Prep1^i/i embryonic and adult organs show a decrease of Pbx1b, Pbx2, and Meis1 proteins. (A) Immunoblotting analysis of the same filter shown in Fig. 1C: nuclear extracts from the E14.5 embryonic brain of 5 littermate embryos (2 wt and 3 Prep1^i/i, as indicated) tested with monoclonal anti-Pbx1b, anti-Pbx2, and anti-beta-actin antibodies. Lanes 1, 2, and 5 contain extracts from Prep1^i/i embryos; lanes 3 and 4 contain extracts from wt embryos. (B) Immunoblotting analysis of brain extracts from 1 wt, 3 heterozygous, and 3 Prep1^i/i embryos, using anti-Pbx2 and anti-Meis1 antibodies. (C) Immunoblotting analysis of nuclear extracts obtained from organs, indicated at the top of the panel, of an adult Prep1^i/i mouse, tested with anti-Pbx1, anti-Pbx2, anti-Pbx3, anti-Pbx4, and antiactin antibodies.

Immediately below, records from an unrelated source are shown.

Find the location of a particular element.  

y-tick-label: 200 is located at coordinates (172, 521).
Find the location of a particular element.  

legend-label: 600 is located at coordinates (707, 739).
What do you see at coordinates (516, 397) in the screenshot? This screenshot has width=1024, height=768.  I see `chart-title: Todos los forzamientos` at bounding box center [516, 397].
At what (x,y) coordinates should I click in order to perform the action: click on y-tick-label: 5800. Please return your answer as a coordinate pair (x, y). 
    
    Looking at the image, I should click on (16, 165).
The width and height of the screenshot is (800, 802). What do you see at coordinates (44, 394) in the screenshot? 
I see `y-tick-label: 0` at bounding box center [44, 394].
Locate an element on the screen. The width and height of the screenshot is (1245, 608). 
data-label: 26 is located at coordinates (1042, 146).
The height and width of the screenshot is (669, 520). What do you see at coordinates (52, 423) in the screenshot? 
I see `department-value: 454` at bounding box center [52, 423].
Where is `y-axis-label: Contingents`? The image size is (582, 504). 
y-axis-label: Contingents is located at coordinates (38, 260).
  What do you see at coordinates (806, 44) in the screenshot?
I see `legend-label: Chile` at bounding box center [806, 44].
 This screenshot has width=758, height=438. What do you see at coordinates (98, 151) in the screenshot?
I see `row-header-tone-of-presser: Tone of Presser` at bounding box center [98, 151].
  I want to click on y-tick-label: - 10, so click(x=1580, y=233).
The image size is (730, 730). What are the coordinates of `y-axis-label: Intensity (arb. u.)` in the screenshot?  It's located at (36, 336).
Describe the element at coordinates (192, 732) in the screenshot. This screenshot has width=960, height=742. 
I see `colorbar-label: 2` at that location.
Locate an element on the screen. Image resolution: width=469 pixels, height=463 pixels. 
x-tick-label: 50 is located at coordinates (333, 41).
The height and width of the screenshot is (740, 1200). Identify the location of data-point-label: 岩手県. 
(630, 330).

Cbl, cerebellum; Lu, lung; Ki, kidney; Sp, spleen; Te, testis; Thy, thymus. (D) Immunoblotting analysis of E14.5 liver extracts from 1 wt, 1 heterozygous, and 3 Prep1^i/i embryos, using anti-Pbx2 (α-Pbx2) and anti-Prep1 (α-Prep1) antibodies.

FIG. 8.

Establishment of a hierarchical role for Prep1 within the TALE protein network in embryogenesis. Prep1 is required for normal hematopoiesis, angiogenesis, and oculogenesis, as illustrated. The scheme depicts the upstream role of Prep1 as it controls Pbx and Meis TALE class homeoproteins and their target genes. Such genes become “effectors” within specific developmental processes: cMyb for erythropoiesis and Pax6 for eye development. Black arrows indicate direct control; red arrows indicate hierarchical control, whose direct or indirect nature remains to be established.